Поэтому, случайные наружные признаки явлений, как нашей жизни вообще, так и нашего искусства, кажутся евреям существенными. А когда эти признаки они кладут в основу своего художественного творчества, то оно и приобретает извращенный, чуждый и несимпатичный характер. А еврейские музыкальные произведения оказывают на нас такое влияние, какое мы получили бы от стихотворений Гёте в переводе на еврейский жаргон.
И подобно тому, как в еврейском жаргоне перемешаны слова и конструкции с удивительным отсутствием выразительности, так и в творчестве еврейского композитора сплетены разнообразные формы и особенности стиля всех времён и всех композиторов, и в их тесном ряду, в пестрейшем хаосе мы найдём отзвуки всех школ.
Понятно, что в этих произведениях вся задача сводится не к содержанию и не к предмету, о котором стоило бы говорить, но исключительно к самому способу выражения.
Чем же может быть приятна такая болтовня, если не тем только, что в каждый новый момент она вызывает новое раздражение внимания сменой бессодержательных выражений?
Но истинное вдохновение, истинная страсть, когда проявляется во вне, сама находит своё выражение.
Еврей же, как мы уже говорили, не имеет истинной страсти, той именно, которая побудила бы его сама по себе к художественному творчеству. А где нет этой страсти, там нет и спокойствия. Истинное, благородное спокойствие есть ничто иное, как страсть, успокоенная отречением (Resignation). Где спокойствие не предшествовало страсти, там только косность. Противоположное же этой косности есть то колючее беспокойство, которое мы улавливаем в еврейских произведениях с начала до самого конца их, кроме тех случаев, где оно уступает место бездушной и бесчувственной косности.

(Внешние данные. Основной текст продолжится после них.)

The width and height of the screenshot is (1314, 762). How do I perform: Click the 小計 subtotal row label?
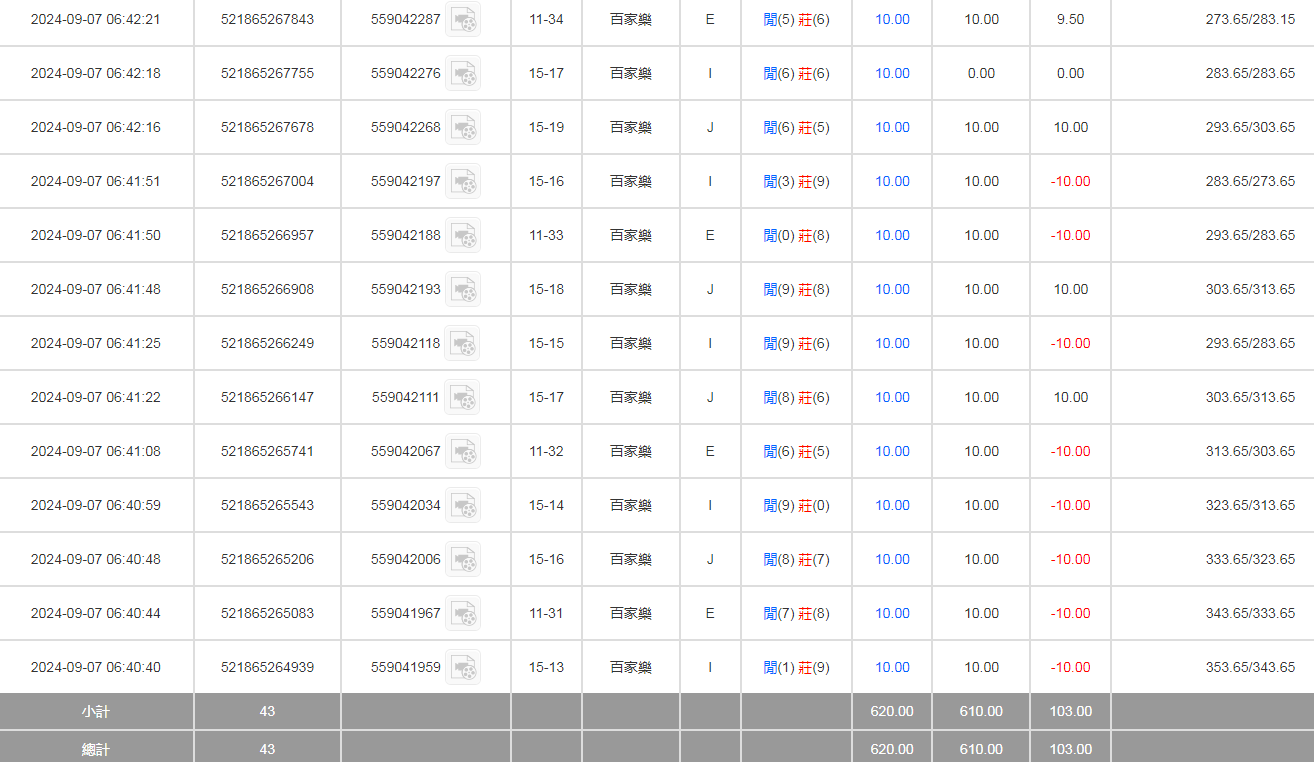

Иллюстрируя всё вышесказанное, мы остановимся на произведениях одного еврейского композитора, который природой был одарён таким специфическим талантом, каким немногие обладали до него. Всё, что мы видели при исследовании нашей антипатии ко всему еврейскому, все противоречия этого существа, вся его неспособность приобщиться к нашей жизни и искусству, вне которых евреи обречены жить, даже несмотря на стремление к созидательной работе — всё усиливается до полного трагического конфликта в характере, жизни и творчестве рано умершего Феликса Мендельсона-Бартольди. Он доказал нам, что еврей может иметь богатейший специфический талант, может иметь утончённое и всестороннее образование, доведённое до совершенства, тончайшее чувство чести, и всё-таки, несмотря на все эти преимущества, он не в состоянии произвести на нас того захватывающего душу и сердце впечатления, которого мы ожидаем от искусства, которое мы всегда испытывали, лишь только кто-нибудь из представителей нашего искусства обращался к нам, чтобы говорить с нами.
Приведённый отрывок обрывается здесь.